Fun with MMC3 Scanline IRQs

Discuss technical or other issues relating to programming the Nintendo Entertainment System, Famicom, or compatible systems.

Moderator: Moderators

User avatar
darryl.revok
Posts: 520
Joined: Sat Jul 25, 2015 1:22 pm

Re: Fun with MMC3 Scanline IRQs

Post by darryl.revok »

lidnariq wrote:you should know that FCEUX's renderer is scanline-at-a-time
After I knew that it was safe, I started testing it on hardware, and I don't see any timing related glitches anymore.
thefox wrote:you may be able to chain two IRQs to minimize latency
When are some times that this would be useful? It seems like the combination of MMC3 IRQs and just hScroll/vScroll setting is pretty lenient. I will eventually want to work in CHR bankswitching.

I noticed some cool raster effects in Ninja Gaiden III: https://www.youtube.com/watch?v=_FmWbIqe7FQ (at 00:17). Maybe this trick would be useful for something complex like that. (I wonder why it shows garbled tiles when bankswitching. I wonder if that's the emulator or the cartridge. Apparently nobody gets that far on the cartridge...)
tokumaru wrote:But those affect sprites too, so they won't help with creating more colorful backgrounds with overlaying sprites.
Yeah that's probably going to rule those out as well. The biggest problem is that the strips scroll vertically as well so they'd really stand out.

As for the tile and attribute fetching, I wondered if anyone had any thoughts on this.

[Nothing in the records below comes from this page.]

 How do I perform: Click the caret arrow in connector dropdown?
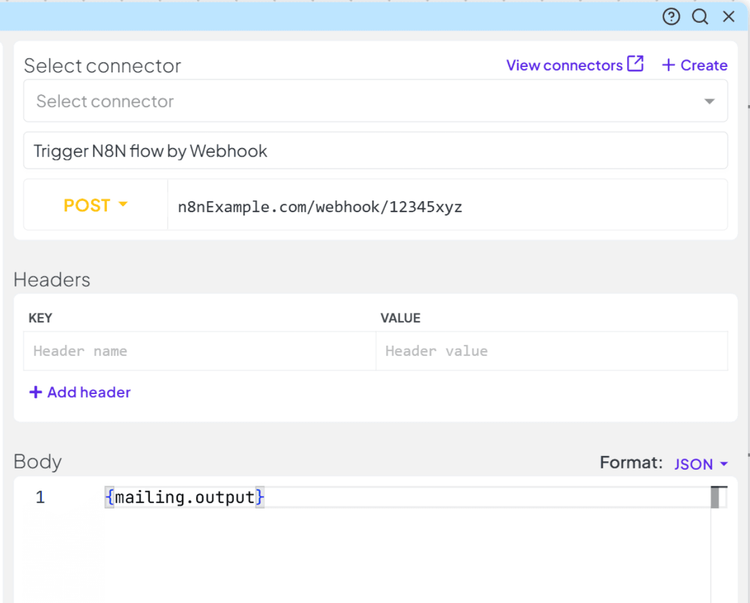[x=709, y=101]
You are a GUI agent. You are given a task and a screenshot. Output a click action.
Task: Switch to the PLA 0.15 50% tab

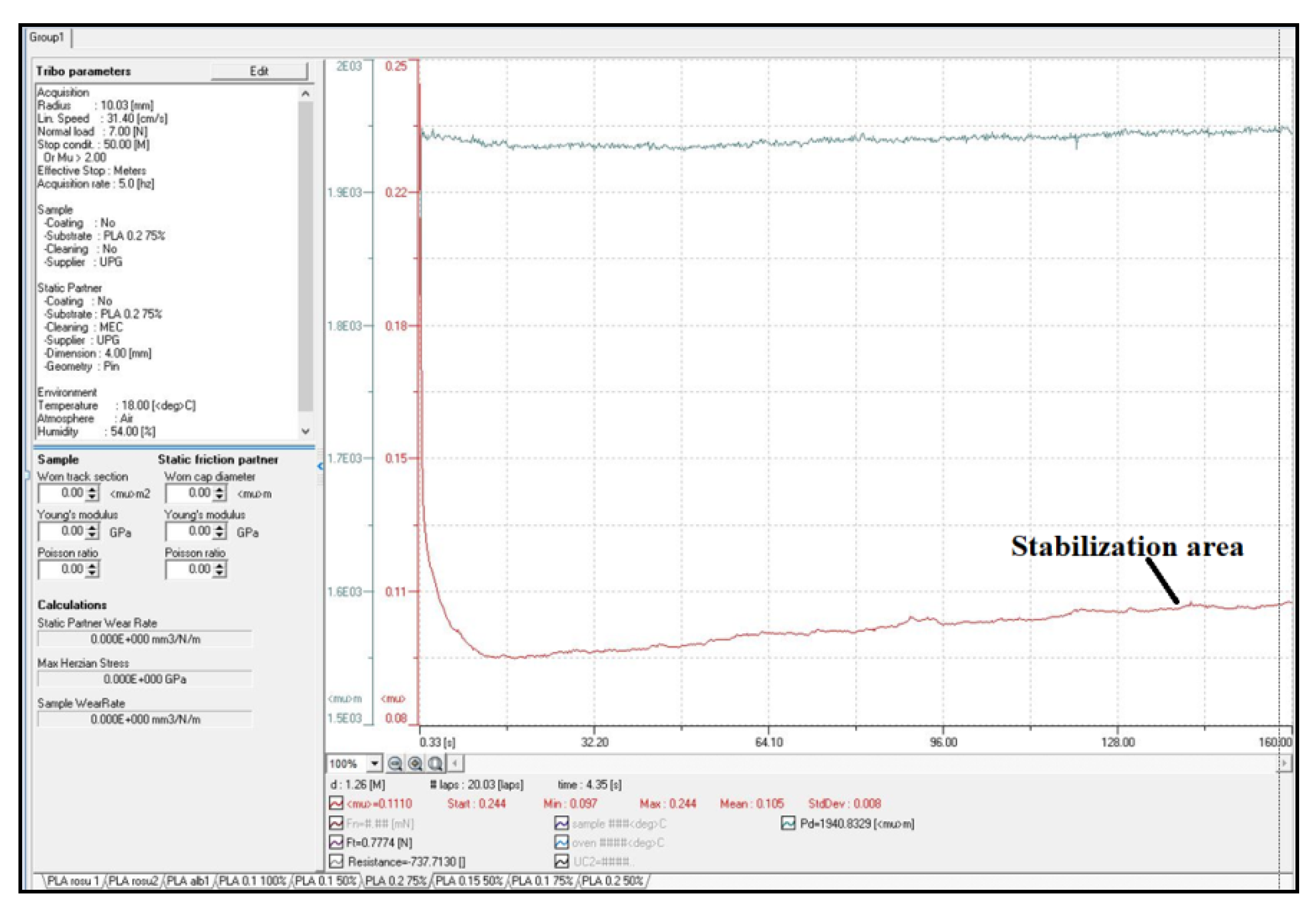point(469,881)
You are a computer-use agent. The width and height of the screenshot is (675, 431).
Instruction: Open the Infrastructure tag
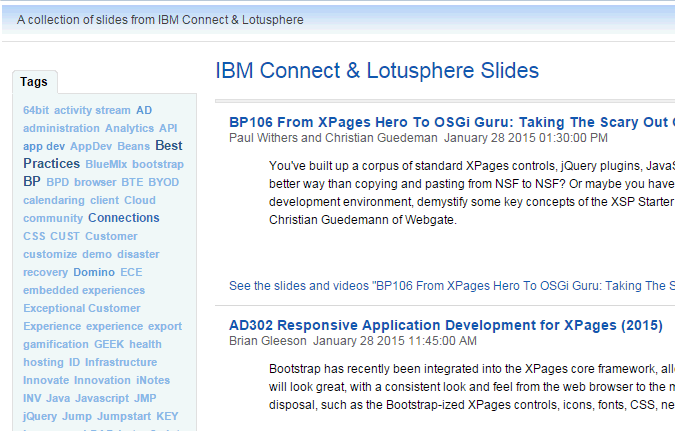point(120,362)
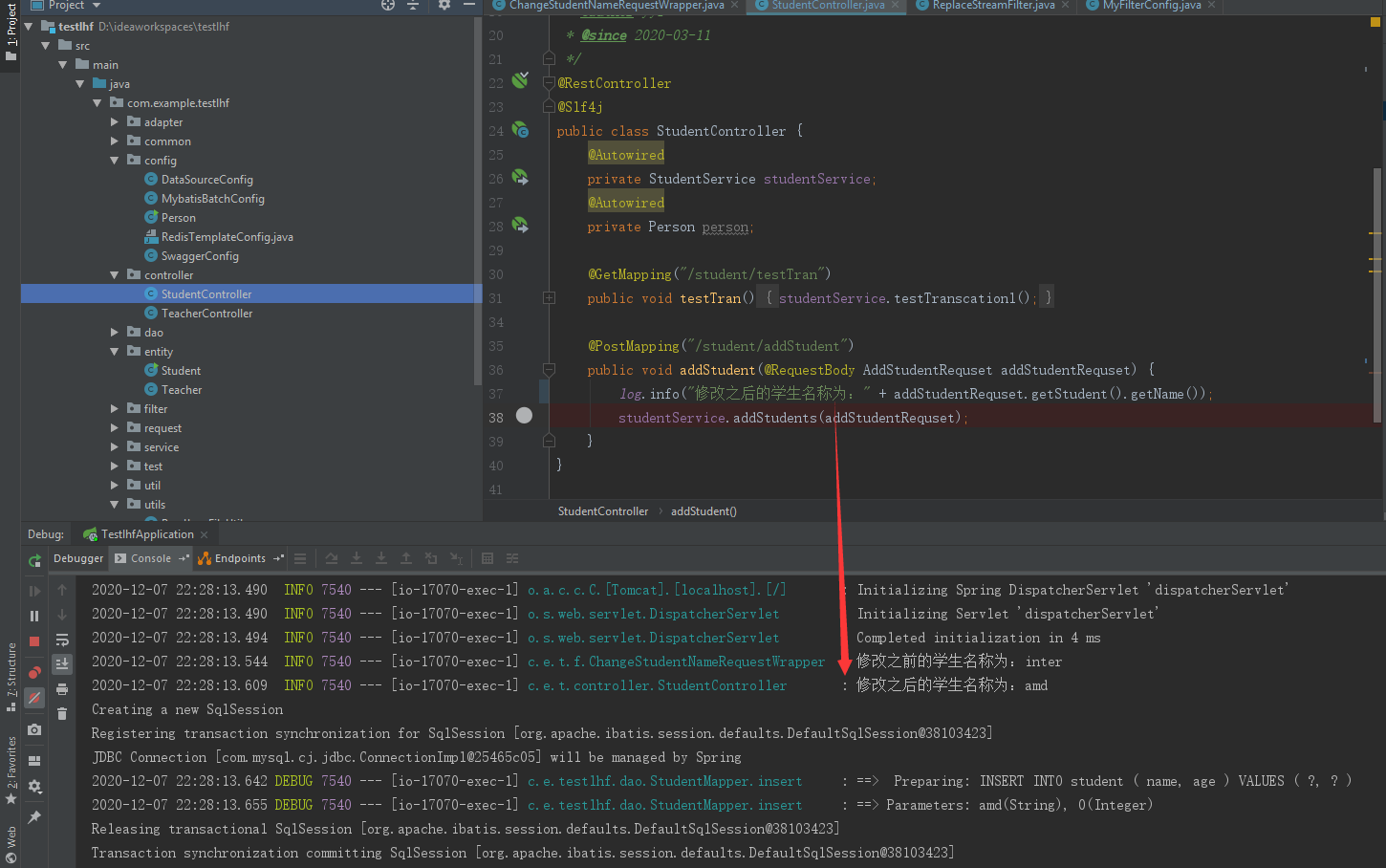Print the console output
Image resolution: width=1386 pixels, height=868 pixels.
click(x=62, y=690)
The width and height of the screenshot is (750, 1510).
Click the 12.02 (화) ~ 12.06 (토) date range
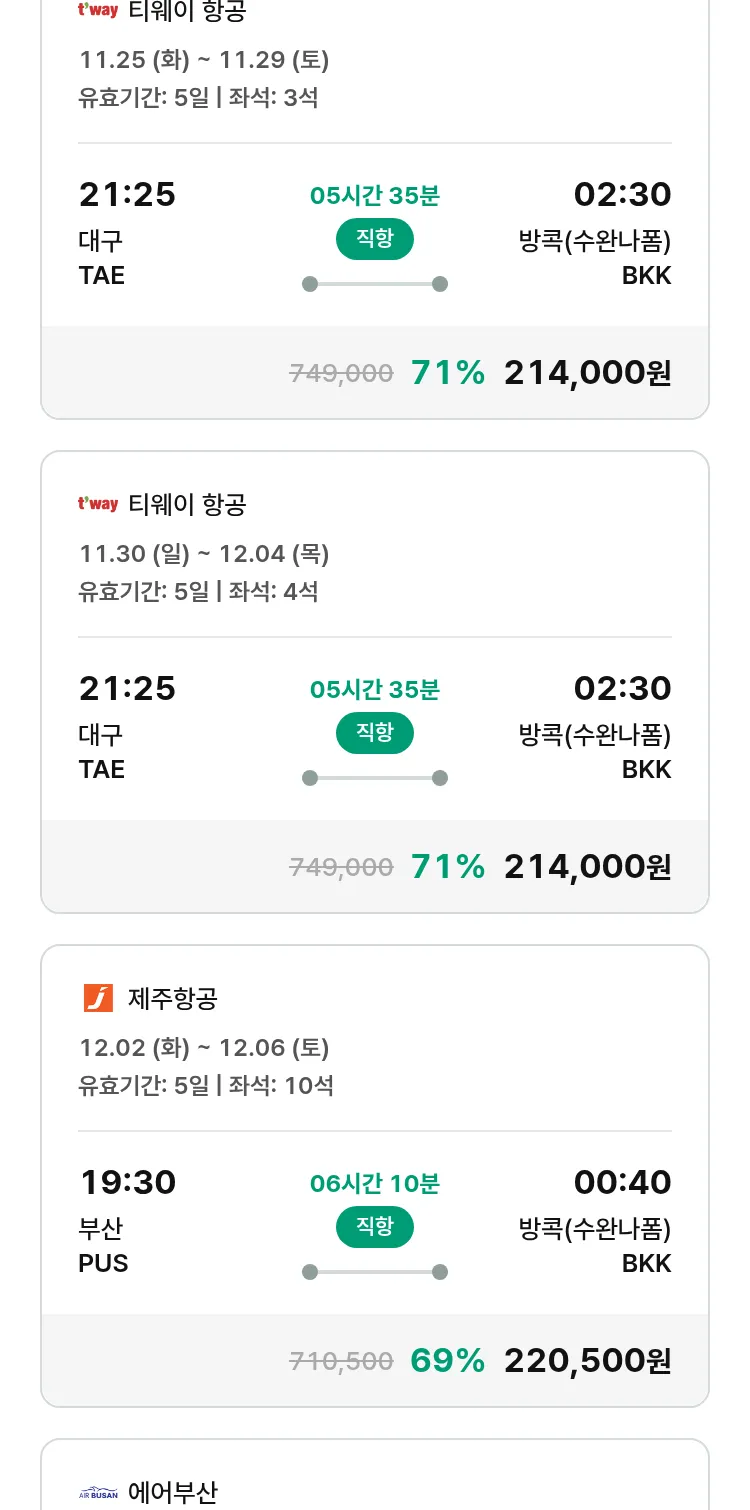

What I did was basically this:
  • Keep a master hScroll value
    Set hScroll hi/lo of each scanline split
    Calculate each required variable separately for each scanline split, essentially, scroll values, counter reload value, nametable addresses for tiles and attributes, last column tiles for which tiles were fetched, and a separate value for last frame's scroll position so that is doesn't get changed while waiting on scanlines
    Read data from metatiles and write to zero page slots pretty much the same as normal, except on a loop, once per scanline split
    Now the part that I feel like is probably the most messy, is in NMI, since all of the preload tiles aren't being used every time tiles are drawn, I basically made eight routines for writing background tiles to the nametable, one for each scanline strip. Then, as I check for new tiles needed, I draw the address of the routine from an array and JMP (indirect) to it. That means that my NMI is hardcoded for this particular level and would need to be changed depending on how many scanline splits there are.
Now that I've got the first big hurdles to getting this working, my next step is reintegrating attributes. It's going to be a little bit of a pain, but before I do, I was curious if it seemed like I was taking a relatively logical approach to what I've got so far. I'm a little concerned about how to integrate PRG switching but I can't really see that far ahead. I know 8KB will be more than enough for each level, the way I have them designed. As such I can probably squeeze the enemies for the levels in that space too. NMI, as I understand, could really be swapped in anywhere, since it doesn't need access to other code. So I guess that would be a flexible part to change per level.
User avatar
thefox
Posts: 3139
Joined: Mon Jan 03, 2005 10:36 am
Location: Tampere, Finland
Contact:

Re: Fun with MMC3 Scanline IRQs

Post by thefox »

darryl.revok wrote:
thefox wrote:you may be able to chain two IRQs to minimize latency
When are some times that this would be useful? It seems like the combination of MMC3 IRQs and just hScroll/vScroll setting is pretty lenient. I will eventually want to work in CHR bankswitching.
Whenever you need to more precisely land on a specific pixel. That's all it is for. Obviously there's no need to use techniques like that if you can get your stuff to work without them. But it's at least good to be aware that the sync can be improved, if needed. Blargg's nmi_sync is an extreme (and impressive) example of this.
Download STREEMERZ for NES from fauxgame.com! — Some other stuff I've done: fo.aspekt.fi
User avatar
darryl.revok
Posts: 520
Joined: Sat Jul 25, 2015 1:22 pm

Re: Fun with MMC3 Scanline IRQs

Post by darryl.revok »

thefox wrote:Whenever you need to more precisely land on a specific pixel.
I wonder if that would be precise enough for a vertical scroll split.
lidnariq
Posts: 10677
Joined: Sun Apr 13, 2008 11:12 am
Location: Seattle

Re: Fun with MMC3 Scanline IRQs

Post by lidnariq »

Depends entirely on the code that's being interrupted by the interrupt.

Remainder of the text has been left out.